Stored data
++++++++
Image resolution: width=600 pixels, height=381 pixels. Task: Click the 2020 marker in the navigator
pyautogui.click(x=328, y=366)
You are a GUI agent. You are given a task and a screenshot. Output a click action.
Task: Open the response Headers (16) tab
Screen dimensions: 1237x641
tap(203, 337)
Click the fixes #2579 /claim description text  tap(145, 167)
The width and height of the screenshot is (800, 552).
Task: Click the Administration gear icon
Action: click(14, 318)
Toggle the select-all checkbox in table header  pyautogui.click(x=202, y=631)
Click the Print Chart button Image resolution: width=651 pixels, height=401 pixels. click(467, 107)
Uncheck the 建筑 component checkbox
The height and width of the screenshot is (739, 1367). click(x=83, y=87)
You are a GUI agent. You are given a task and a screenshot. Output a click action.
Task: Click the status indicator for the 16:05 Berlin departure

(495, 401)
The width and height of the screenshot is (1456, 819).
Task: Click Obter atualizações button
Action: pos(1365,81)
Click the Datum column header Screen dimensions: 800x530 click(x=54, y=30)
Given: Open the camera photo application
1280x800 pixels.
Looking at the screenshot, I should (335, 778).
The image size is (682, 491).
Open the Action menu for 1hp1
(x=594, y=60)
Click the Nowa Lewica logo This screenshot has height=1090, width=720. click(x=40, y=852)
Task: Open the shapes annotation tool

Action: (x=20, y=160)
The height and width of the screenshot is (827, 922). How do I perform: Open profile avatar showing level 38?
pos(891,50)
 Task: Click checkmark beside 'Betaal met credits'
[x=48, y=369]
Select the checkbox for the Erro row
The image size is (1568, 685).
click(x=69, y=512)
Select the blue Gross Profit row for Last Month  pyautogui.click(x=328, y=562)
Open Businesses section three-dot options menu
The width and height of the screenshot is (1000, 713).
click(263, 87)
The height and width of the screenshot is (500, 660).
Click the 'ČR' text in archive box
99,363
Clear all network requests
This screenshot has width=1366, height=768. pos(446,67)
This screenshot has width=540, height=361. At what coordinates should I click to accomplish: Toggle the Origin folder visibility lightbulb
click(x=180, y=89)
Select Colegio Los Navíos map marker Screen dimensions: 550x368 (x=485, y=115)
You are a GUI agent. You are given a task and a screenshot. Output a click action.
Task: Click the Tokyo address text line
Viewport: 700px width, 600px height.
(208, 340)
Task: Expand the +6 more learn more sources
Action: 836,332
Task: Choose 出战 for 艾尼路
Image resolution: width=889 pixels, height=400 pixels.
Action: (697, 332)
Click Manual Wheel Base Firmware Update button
++++++++
* [Task prompt]: Top to bottom, the records above must be output exactly.

* [Exercise solution]:
Image resolution: width=600 pixels, height=381 pixels. Task: Click the 2020 marker in the navigator
pyautogui.click(x=328, y=366)
You are a GUI agent. You are given a task and a screenshot. Output a click action.
Task: Open the response Headers (16) tab
Screen dimensions: 1237x641
tap(203, 337)
Click the fixes #2579 /claim description text  tap(145, 167)
The width and height of the screenshot is (800, 552).
Task: Click the Administration gear icon
Action: click(14, 318)
Toggle the select-all checkbox in table header  pyautogui.click(x=202, y=631)
Click the Print Chart button Image resolution: width=651 pixels, height=401 pixels. click(467, 107)
Uncheck the 建筑 component checkbox
The height and width of the screenshot is (739, 1367). click(x=83, y=87)
You are a GUI agent. You are given a task and a screenshot. Output a click action.
Task: Click the status indicator for the 16:05 Berlin departure

(495, 401)
The width and height of the screenshot is (1456, 819).
Task: Click Obter atualizações button
Action: pos(1365,81)
Click the Datum column header Screen dimensions: 800x530 click(x=54, y=30)
Given: Open the camera photo application
1280x800 pixels.
Looking at the screenshot, I should (335, 778).
The image size is (682, 491).
Open the Action menu for 1hp1
(x=594, y=60)
Click the Nowa Lewica logo This screenshot has height=1090, width=720. click(x=40, y=852)
Task: Open the shapes annotation tool

Action: (x=20, y=160)
The height and width of the screenshot is (827, 922). How do I perform: Open profile avatar showing level 38?
pos(891,50)
 Task: Click checkmark beside 'Betaal met credits'
[x=48, y=369]
Select the checkbox for the Erro row
The image size is (1568, 685).
click(x=69, y=512)
Select the blue Gross Profit row for Last Month  pyautogui.click(x=328, y=562)
Open Businesses section three-dot options menu
The width and height of the screenshot is (1000, 713).
click(263, 87)
The height and width of the screenshot is (500, 660).
Click the 'ČR' text in archive box
99,363
Clear all network requests
This screenshot has width=1366, height=768. pos(446,67)
This screenshot has width=540, height=361. At what coordinates should I click to accomplish: Toggle the Origin folder visibility lightbulb
click(x=180, y=89)
Select Colegio Los Navíos map marker Screen dimensions: 550x368 (x=485, y=115)
You are a GUI agent. You are given a task and a screenshot. Output a click action.
Task: Click the Tokyo address text line
Viewport: 700px width, 600px height.
(208, 340)
Task: Expand the +6 more learn more sources
Action: 836,332
Task: Choose 出战 for 艾尼路
Image resolution: width=889 pixels, height=400 pixels.
Action: (697, 332)
Click Manual Wheel Base Firmware Update button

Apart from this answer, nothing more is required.